BRON —

Pensioenkortingen

Door Wim Thijssen,

Nederlandse pensioenfondsen vallen onder de Europese pensioenfondsenrichtlijn en het Nederlandse Financieel Toetsings Kader (FTK) van de Pensioenwet. Nederlandse verzekeraars vallen onder de Europese solvency richtlijnen en de Nederlandse Wet op het financieel toezicht (de Wft). Gezien de structureel lage rentestand en de toenemende levensverwachting zijn pensioenkortingen actueel. Hierna wordt op pensioenkortingen en mogelijke remedies ingegaan.

Pensioenfondsen

  1. Onder het FTK van de Pensioenwet zijn pensioenfondsen bevoegd (en als laatste redmiddel zelfs verplicht) om tot rechtenkortingen over te gaan indien de beleidsdekkingsgraad (de gemiddelde dekkingsgraad over het afgelopen jaar) onder het (minimaal) vereiste eigen vermogen valt, herstel van de dekkingsgraad binnen redelijke termijn zonder onevenredige schade op basis van een “bail-in” (maatregelen zonder steun van derden, zoals de overheid) niet kan worden verwacht en andere sturingsmiddelen voor beïnvloeding van de dekkingsgraad dan het beleggings- of premiebeleid zijn uitgeput.
  2. De vorm van een rechtenkorting is binnen het kader van de “onaanvaardbaarheidstoets” uit het algemene vermogensrecht en de norm van “evenwichtige belangenbehartiging” uit de Pensioenwet vrij. Gedacht kan worden aan korting van deelnemers, vervolgens indien nodig slapers en vervolgens indien nodig pensioengerechtigden of korting naar evenredigheid van de hoogte van de pensioenaanspraken of pensioenrechten, inkomensafhankelijke korting of mengvormen.

GEGEVENSFRAGMENTEN —
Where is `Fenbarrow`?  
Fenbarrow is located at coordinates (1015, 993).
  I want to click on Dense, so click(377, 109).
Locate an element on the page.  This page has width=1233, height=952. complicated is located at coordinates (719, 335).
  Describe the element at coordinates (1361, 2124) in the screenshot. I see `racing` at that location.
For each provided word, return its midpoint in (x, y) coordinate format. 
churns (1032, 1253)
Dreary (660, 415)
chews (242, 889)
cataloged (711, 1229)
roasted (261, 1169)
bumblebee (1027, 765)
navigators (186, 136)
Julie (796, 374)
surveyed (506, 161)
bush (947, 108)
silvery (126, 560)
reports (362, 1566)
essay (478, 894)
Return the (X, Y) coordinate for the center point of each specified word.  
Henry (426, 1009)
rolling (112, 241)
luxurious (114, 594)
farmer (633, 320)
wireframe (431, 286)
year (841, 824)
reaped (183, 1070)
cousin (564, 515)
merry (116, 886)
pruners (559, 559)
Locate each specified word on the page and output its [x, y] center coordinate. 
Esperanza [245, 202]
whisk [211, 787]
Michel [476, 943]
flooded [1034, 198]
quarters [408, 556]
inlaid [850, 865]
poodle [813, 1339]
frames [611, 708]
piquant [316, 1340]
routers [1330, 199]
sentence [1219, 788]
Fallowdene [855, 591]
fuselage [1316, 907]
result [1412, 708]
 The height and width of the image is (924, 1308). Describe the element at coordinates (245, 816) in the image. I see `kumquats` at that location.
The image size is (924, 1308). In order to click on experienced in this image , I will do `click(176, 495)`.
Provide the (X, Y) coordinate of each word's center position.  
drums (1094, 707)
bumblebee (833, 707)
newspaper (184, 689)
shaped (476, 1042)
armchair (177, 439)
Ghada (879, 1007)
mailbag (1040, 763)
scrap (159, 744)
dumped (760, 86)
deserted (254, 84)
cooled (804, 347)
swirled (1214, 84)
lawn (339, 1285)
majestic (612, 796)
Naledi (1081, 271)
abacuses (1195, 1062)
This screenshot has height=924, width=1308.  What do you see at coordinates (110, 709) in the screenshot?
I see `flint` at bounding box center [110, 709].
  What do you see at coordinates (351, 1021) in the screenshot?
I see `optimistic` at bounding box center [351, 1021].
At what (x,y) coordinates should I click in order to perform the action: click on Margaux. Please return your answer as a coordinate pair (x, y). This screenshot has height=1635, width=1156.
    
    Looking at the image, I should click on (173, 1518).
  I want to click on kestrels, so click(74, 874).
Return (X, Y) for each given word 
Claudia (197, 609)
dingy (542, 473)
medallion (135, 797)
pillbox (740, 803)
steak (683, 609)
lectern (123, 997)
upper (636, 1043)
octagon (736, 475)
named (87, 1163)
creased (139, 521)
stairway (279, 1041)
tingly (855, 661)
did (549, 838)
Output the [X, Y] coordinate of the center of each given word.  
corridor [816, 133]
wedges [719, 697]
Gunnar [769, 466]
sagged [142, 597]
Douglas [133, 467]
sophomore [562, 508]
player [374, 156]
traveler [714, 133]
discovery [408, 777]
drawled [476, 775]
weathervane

OPDRACHTEN —
A – Wat wordt in de tekst over pensioenkortingen verstaan onder een "bail-in"?
B – Neem uit de tekst over pensioenkortingen letterlijk alles over vanaf "2. De vorm van" tot en met "korting of mengvormen.".
C – Vat de tekst over pensioenkortingen samen in twee zinnen.
De vermeldingen vormen afzonderlijk materiaal en staan los van de tekst over pensioenkortingen.

VERWACHTE ANTWOORDEN —
A – Maatregelen zonder steun van derden, zoals de overheid.

B –
2. De vorm van een rechtenkorting is binnen het kader van de “onaanvaardbaarheidstoets” uit het algemene vermogensrecht en de norm van “evenwichtige belangenbehartiging” uit de Pensioenwet vrij. Gedacht kan worden aan korting van deelnemers, vervolgens indien nodig slapers en vervolgens indien nodig pensioengerechtigden of korting naar evenredigheid van de hoogte van de pensioenaanspraken of pensioenrechten, inkomensafhankelijke korting of mengvormen.

C – Pensioenfondsen mogen, en moeten als laatste redmiddel, rechten korten wanneer de beleidsdekkingsgraad onder het vereiste eigen vermogen valt, herstel zonder steun van derden niet binnen redelijke termijn te verwachten is en andere sturingsmiddelen zijn uitgeput. De vorm van de korting is vrij binnen de onaanvaardbaarheidstoets en de norm van evenwichtige belangenbehartiging, bijvoorbeeld korting per groep, naar evenredigheid, inkomensafhankelijk of in mengvormen.